Look through the entries below and extract exactly the lines from the one containing "Select the New Hires tile" through the one containing "Task: Click the Mode combo box arrow", ends included.

» RECORD EXCERPTS:
────────────────────
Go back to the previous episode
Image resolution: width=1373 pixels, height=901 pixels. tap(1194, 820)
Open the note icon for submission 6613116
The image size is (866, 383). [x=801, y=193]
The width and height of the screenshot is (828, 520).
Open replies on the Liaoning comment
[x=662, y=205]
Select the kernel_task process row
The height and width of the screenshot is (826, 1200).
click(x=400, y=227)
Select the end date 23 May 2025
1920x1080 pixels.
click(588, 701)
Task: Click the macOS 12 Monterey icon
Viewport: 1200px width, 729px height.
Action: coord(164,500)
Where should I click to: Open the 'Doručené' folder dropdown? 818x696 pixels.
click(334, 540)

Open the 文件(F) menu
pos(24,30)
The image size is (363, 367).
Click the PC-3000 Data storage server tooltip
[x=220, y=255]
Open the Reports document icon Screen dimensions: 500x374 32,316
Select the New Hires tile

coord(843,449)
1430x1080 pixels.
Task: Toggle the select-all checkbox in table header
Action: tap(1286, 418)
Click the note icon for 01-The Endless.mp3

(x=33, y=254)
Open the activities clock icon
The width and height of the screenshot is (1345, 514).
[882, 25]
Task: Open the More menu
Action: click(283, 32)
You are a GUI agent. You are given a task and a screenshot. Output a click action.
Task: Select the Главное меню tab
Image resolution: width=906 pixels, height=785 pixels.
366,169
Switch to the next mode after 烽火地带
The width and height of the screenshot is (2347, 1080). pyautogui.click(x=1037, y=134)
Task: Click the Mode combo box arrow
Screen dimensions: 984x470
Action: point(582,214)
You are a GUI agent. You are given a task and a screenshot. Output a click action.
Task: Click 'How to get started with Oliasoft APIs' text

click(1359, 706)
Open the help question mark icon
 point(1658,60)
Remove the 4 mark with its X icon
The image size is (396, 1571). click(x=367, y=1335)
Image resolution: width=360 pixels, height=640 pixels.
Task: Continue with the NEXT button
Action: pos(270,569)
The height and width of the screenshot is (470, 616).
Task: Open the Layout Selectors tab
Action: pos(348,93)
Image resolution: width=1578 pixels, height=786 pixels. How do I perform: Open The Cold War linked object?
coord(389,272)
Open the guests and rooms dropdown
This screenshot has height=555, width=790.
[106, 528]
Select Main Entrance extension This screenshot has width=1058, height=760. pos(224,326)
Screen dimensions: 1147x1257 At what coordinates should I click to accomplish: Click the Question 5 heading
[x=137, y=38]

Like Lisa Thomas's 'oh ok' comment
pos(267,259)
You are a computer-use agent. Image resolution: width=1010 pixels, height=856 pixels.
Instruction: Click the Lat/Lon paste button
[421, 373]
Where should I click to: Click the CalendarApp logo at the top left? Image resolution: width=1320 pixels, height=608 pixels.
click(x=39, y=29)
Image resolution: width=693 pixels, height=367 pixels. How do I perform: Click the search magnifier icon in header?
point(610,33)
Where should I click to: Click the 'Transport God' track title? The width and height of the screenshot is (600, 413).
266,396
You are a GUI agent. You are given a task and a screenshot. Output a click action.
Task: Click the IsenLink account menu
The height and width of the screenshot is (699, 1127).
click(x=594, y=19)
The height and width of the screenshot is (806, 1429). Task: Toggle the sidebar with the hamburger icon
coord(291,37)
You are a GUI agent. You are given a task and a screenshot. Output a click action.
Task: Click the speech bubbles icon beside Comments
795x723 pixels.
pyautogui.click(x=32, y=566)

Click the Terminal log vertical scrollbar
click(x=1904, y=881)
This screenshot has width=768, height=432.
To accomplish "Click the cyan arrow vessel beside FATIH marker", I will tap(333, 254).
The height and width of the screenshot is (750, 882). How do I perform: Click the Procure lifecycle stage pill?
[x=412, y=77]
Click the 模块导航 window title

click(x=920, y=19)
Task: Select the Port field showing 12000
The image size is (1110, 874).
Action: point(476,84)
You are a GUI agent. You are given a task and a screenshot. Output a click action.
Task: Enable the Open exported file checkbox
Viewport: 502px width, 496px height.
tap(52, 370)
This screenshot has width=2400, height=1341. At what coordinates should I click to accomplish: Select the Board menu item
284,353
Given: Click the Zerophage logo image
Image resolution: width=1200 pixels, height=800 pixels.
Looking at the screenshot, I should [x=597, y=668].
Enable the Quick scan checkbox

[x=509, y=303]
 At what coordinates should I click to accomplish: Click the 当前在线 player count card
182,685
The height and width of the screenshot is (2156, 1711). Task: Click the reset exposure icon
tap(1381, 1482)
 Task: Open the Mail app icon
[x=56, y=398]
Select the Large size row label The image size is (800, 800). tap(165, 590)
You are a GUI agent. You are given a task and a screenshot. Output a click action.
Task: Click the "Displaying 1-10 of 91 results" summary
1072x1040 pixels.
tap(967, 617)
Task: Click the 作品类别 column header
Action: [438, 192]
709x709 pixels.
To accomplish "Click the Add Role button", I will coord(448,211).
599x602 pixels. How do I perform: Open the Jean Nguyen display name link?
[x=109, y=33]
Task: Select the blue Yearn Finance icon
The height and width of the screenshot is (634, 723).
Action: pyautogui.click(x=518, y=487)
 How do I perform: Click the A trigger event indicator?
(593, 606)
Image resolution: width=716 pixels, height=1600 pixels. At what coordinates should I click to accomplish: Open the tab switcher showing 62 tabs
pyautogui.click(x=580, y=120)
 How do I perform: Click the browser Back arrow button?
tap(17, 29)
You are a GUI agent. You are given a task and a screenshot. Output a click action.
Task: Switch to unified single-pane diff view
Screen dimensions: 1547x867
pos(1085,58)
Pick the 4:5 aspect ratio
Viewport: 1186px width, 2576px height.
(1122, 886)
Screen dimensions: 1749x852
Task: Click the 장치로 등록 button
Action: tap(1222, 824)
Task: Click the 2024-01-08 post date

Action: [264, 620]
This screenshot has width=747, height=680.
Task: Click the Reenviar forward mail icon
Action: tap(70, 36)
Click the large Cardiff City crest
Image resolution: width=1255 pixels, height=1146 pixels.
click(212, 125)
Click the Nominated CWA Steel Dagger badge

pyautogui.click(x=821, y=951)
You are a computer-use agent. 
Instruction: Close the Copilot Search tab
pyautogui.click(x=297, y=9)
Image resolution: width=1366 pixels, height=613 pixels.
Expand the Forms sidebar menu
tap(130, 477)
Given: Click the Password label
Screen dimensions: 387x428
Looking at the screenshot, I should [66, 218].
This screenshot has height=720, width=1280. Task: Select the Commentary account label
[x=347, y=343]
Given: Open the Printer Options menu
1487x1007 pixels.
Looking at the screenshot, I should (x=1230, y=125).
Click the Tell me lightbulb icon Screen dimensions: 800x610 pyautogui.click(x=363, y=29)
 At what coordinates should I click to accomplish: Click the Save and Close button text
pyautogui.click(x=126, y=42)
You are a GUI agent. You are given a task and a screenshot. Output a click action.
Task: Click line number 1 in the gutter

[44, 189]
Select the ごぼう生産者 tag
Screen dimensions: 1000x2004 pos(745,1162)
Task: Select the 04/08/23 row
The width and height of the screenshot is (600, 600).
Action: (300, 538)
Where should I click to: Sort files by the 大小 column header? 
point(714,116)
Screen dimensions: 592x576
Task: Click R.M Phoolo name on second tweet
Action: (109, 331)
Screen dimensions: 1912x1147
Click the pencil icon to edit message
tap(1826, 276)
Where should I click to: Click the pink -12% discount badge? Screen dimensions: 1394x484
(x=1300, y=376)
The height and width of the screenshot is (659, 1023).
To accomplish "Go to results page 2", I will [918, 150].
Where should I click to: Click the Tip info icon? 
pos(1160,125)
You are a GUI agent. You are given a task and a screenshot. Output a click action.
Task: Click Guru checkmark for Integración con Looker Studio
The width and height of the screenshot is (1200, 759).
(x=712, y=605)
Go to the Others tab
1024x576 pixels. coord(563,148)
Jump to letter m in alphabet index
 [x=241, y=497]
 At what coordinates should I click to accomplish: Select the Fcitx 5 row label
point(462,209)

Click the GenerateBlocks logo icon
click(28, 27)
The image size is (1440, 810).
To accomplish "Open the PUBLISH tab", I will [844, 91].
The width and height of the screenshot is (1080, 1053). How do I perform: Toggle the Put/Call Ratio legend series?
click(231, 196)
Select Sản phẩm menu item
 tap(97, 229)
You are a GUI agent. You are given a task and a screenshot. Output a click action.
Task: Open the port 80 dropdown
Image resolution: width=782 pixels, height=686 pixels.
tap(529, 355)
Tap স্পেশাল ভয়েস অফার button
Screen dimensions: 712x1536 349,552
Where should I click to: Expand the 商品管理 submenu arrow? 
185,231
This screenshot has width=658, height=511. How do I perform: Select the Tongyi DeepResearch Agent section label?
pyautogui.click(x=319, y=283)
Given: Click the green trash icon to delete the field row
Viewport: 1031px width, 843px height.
────────────────────
» PROBLEM SOLUTION:
Select the New Hires tile

coord(843,449)
1430x1080 pixels.
Task: Toggle the select-all checkbox in table header
Action: tap(1286, 418)
Click the note icon for 01-The Endless.mp3

(x=33, y=254)
Open the activities clock icon
The width and height of the screenshot is (1345, 514).
[882, 25]
Task: Open the More menu
Action: click(283, 32)
You are a GUI agent. You are given a task and a screenshot. Output a click action.
Task: Select the Главное меню tab
Image resolution: width=906 pixels, height=785 pixels.
366,169
Switch to the next mode after 烽火地带
The width and height of the screenshot is (2347, 1080). pyautogui.click(x=1037, y=134)
Task: Click the Mode combo box arrow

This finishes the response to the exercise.